Sun and moon and the other stars were not created by themselves and subsequently taken in by the world, but were fashioned in it from the first and gradually grew in size by the aggregations and whirlings of bodies of minute parts, either windy or fiery or both, for this is what our sensation suggests.
HICKS
A world is a circumscribed portion of the universe, which contains stars and earth and all other visible things, cut off from the infinite, and terminating [and terminating in a boundary which may be either thick or thin, a boundary whose dissolution will bring about the wreck of all within it] in an exterior which may either revolve or be at rest, and be round or triangular or of any other shape whatever. All these alternatives are possible: they are contradicted by none of the facts in this world, in which an extremity can nowhere be discerned.
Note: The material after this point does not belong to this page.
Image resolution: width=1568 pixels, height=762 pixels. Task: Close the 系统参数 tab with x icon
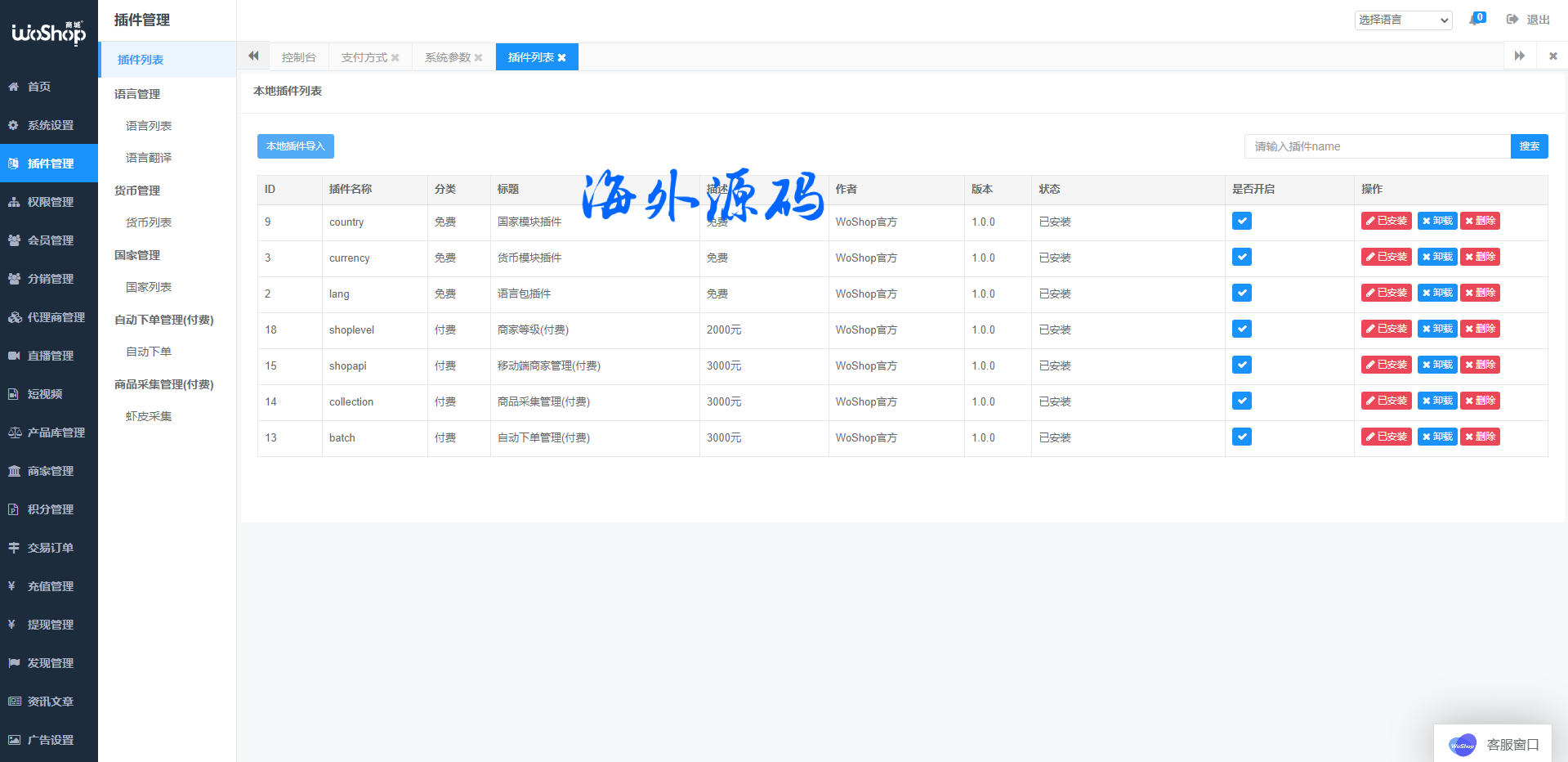tap(479, 58)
[89] That there is an infinite number of such worlds can be perceived, and that such a world may arise in a world or in one of the intermundia (by which term we mean the spaces between worlds) in a tolerably empty space and not, as some maintain, in a vast space perfectly clear and void. It arises when certain suitable seeds rush in from a single world or intermundium, or from several, and undergo gradual additions or articulations or changes of place, it may be, and waterings from appropriate sources, until they are matured and firmly settled in so far as the foundations laid can receive them. For it is not enough that there should be an aggregation or a vortex in the empty space in which a world may arise, as the necessitarians hold, and may grow until it collide with another, as one of the so-called physicists says. For this is in conflict with facts.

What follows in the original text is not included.